Tuesday, April 26, 2016

Active Dreaming is a path of real magic


Dreams require action! If we do not do something with our dreams in waking life, we miss out on the magic. Real magic consists of bringing something through from a deeper reality into our physical lives, which is why active dreaming is a way of natural magic – but only if we take the necessary action to bring the magic through.
    My term Active Dreaming is my preferred name for my whole approach, which is an original synthesis of modern dreamwork and ancient shamanic techniques for shifting consciousness and traveling in other realities. One of the most important and helpful practices I have created is what I call the Lightining Dreamwork game. It is a simple method that enables us to create a safe space where we can share dreams of the night or dreams of life with a partner, encourage each other to tell our stories well, give helpful feedback, and help each other to take action to bring energy and guidance from the dream into regular life. We do not “interpret” each other’s dreams. Instead, we help each other to become authors of meaning for our own dreams and our own lives.
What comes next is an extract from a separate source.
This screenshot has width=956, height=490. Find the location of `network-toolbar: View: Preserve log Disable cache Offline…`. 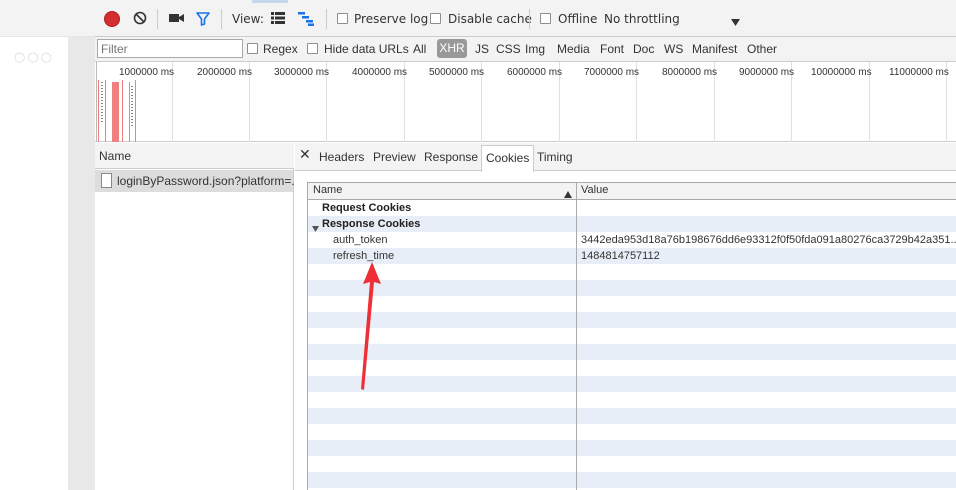

network-toolbar: View: Preserve log Disable cache Offline… is located at coordinates (526, 18).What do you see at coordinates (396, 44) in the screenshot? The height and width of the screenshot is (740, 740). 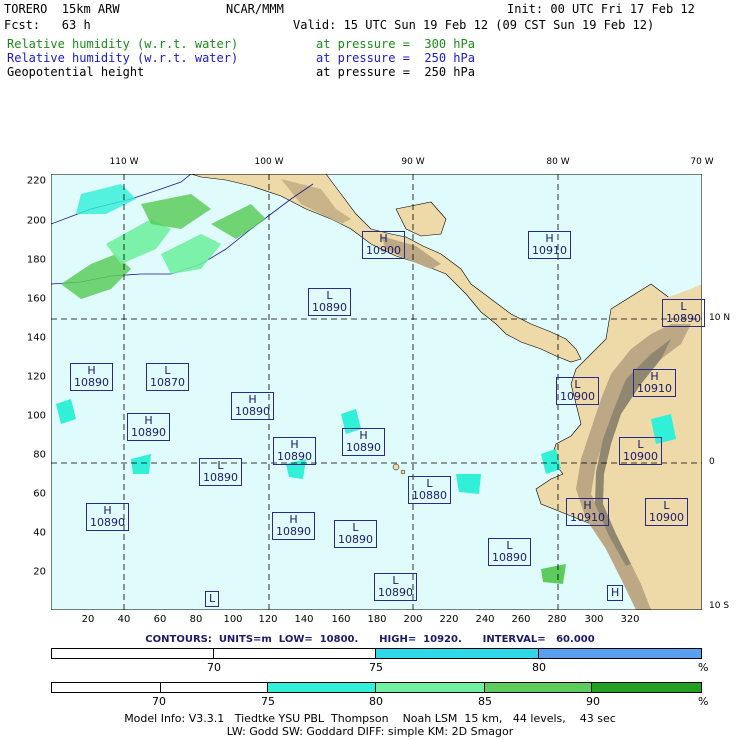 I see `field-1-level: at pressure = 300 hPa` at bounding box center [396, 44].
When we offer our thoughts and associations on a dream, we always begin by saying, “If it were my dream”, owning our projections and leaving the dreamer free to settle on their own understanding of the dream.
     Becoming an active dreamer means learning to enter the dreamspace with intention, whenever you choose; in the workshops we do this the shaman’s way, using drumming to fuel and focus journeys through the doorway of a remembered dream or into a new space we wish to explore. Active dreamers are also active with their dreams in regular life. By sharing dreams the right way, we build and deepen relationships and community. No Active Dreaming process is complete until the dreamer has come up with an action plan. Among the possibilities

  • create from a dream: turn the dream into a story or poem. Draw from it, paint from it, turn it into a comic strip
  • take a physical action to celebrate an element in the dream, such as wearing the color that was featured in the dream, traveling to a place from the dream, making a phone call to an old friend who showed up in the dream
  • use an object or create a dream talisman to hold the energy of the dream: A stone or crystal may be a good place to hold the energy of a dream, and return to it.
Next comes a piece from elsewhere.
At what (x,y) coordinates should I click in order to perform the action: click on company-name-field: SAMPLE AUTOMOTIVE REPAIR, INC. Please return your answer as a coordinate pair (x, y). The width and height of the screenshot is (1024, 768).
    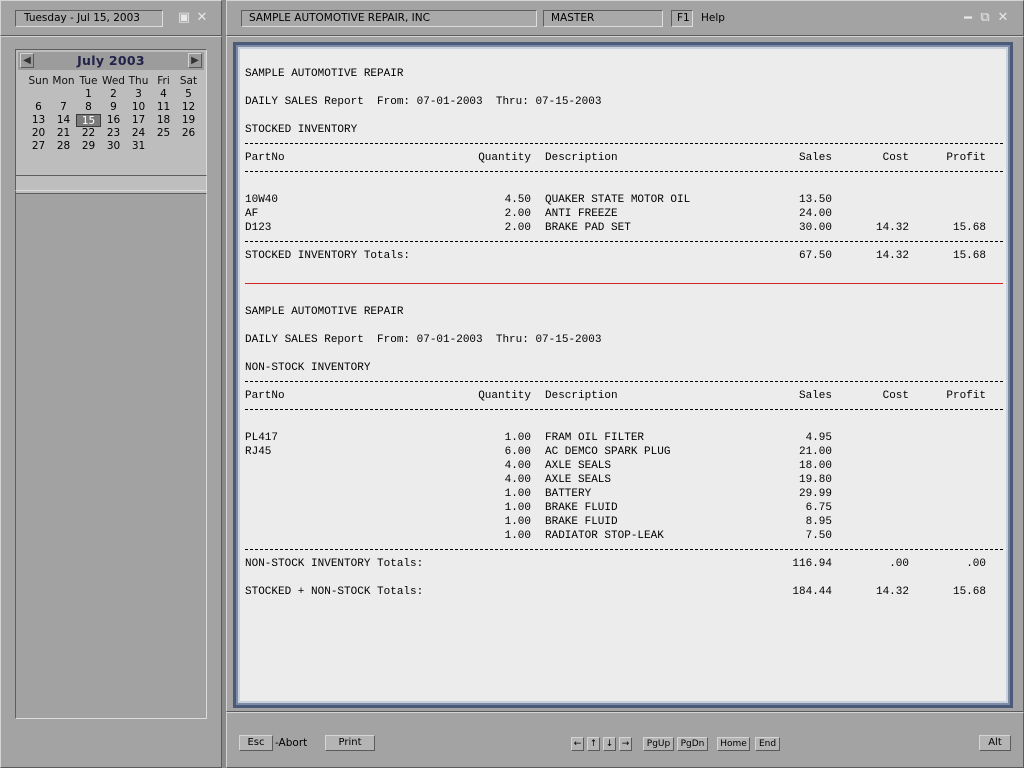
    Looking at the image, I should click on (389, 18).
  • use the dream as a travel advisory: If the dream appears to contain guidance on a future situation, carry it with you as a personal travel advisory. Summarize the dream information on a cue card or hold it in an image you can physically carry.
  • go back into the dream to clarify details, dialogue with a dream character, explore  the larger reality – and have marvelous fun!
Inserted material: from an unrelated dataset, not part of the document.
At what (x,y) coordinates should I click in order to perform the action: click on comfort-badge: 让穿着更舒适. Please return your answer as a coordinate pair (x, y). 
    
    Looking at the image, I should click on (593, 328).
How do you get really good at this? The answer is the same, in any field: practice, practice. Malcolm Gladwell has popularized the idea that it requires 10,000 hours of practice to get really good in any chosen field. If this is true, then dreamers have a long head start. All of us are dreaming every night, not only in sleep but in the twilight state of hypnanogia. And if we learn to read the world around us as a book of symbols and to navigate by synchronicity, we can put in our hours in this fun and magical way too, quite effortlessly.
    I’ll admit, there will be some effort involved to become a true master of the dreamways. I can teach you to swim, but you’ll need to grow your own courage and accumulate your own experience of riptides and what lives in the deep before you are ready for the ocean where shamans and mystics swim while madmen drown.